- _Document extract_
##########

The code defines a Car class in JavaScript. It has a constructor that takes make, model, and year as parameters and initializes the corresponding properties of the Car object.

Getter methods (getMake(), getModel(), getYear()) are used to retrieve the values of the make, model, and year properties.

Setter methods (setMake(), setModel(), setYear()) are used to update the values of the make, model, and year properties.

Other methods like startEngine(), stopEngine(), and carDetails() perform specific actions related to the Car object.

The code creates an instance of the Car class named myCar with the initial values “Toyota”, “Camry”, and 2022. It then retrieves and prints the values of the make, model, and year properties using the respective getter methods.

Next, the setter methods are used to update the values of the make, model, and year properties to “Honda”, “Accord”, and 2023 respectively. The updated values are then retrieved and printed using the getter methods.

Finally, the startEngine() method is called to print “Engine started!” to the console, and the carDetails() method is called to print the details of the car (make, model, and year) to the console.

Object Conversion

To convert a string to an object in JavaScript, you can use the JSON.parse() method. This method parses a JSON-formatted string and returns the corresponding JavaScript object.

const jsonString = '{"name": "John", "age": 25, "city": "New York"}';
const obj = JSON.parse(jsonString);

console.log(obj.name); // Output: John
console.log(obj.age); // Output: 25
console.log(obj.city); // Output: New York

In the example above, the JSON.parse() method is used to convert the jsonString into a JavaScript object called obj. We can then access the properties of the object using dot notation.

##########

- _Tasks to complete_
[A] In the JavaScript explanation, what initial values is the myCar instance created with?
[B] Summarize the JavaScript explanation in two sentences.
The data after this text has no role in the work here.

- _Raw data_
##########

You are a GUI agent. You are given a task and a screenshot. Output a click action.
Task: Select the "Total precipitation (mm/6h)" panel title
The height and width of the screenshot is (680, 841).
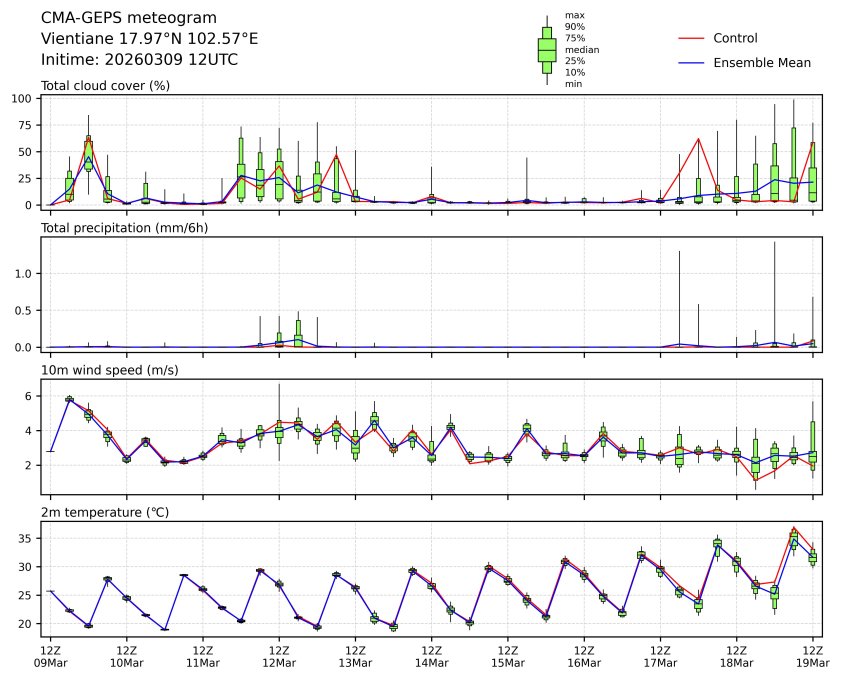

##########

- _Results of the tasks_
[A] "Toyota", "Camry", and 2022.

[B] The JavaScript explanation describes a Car class whose constructor sets make, model, and year, with getter and setter methods for those properties and other methods such as startEngine(), stopEngine(), and carDetails(). It also shows an instance called myCar being read, updated, and used, then explains that JSON.parse() converts a JSON-formatted string into a JavaScript object whose properties can be accessed with dot notation.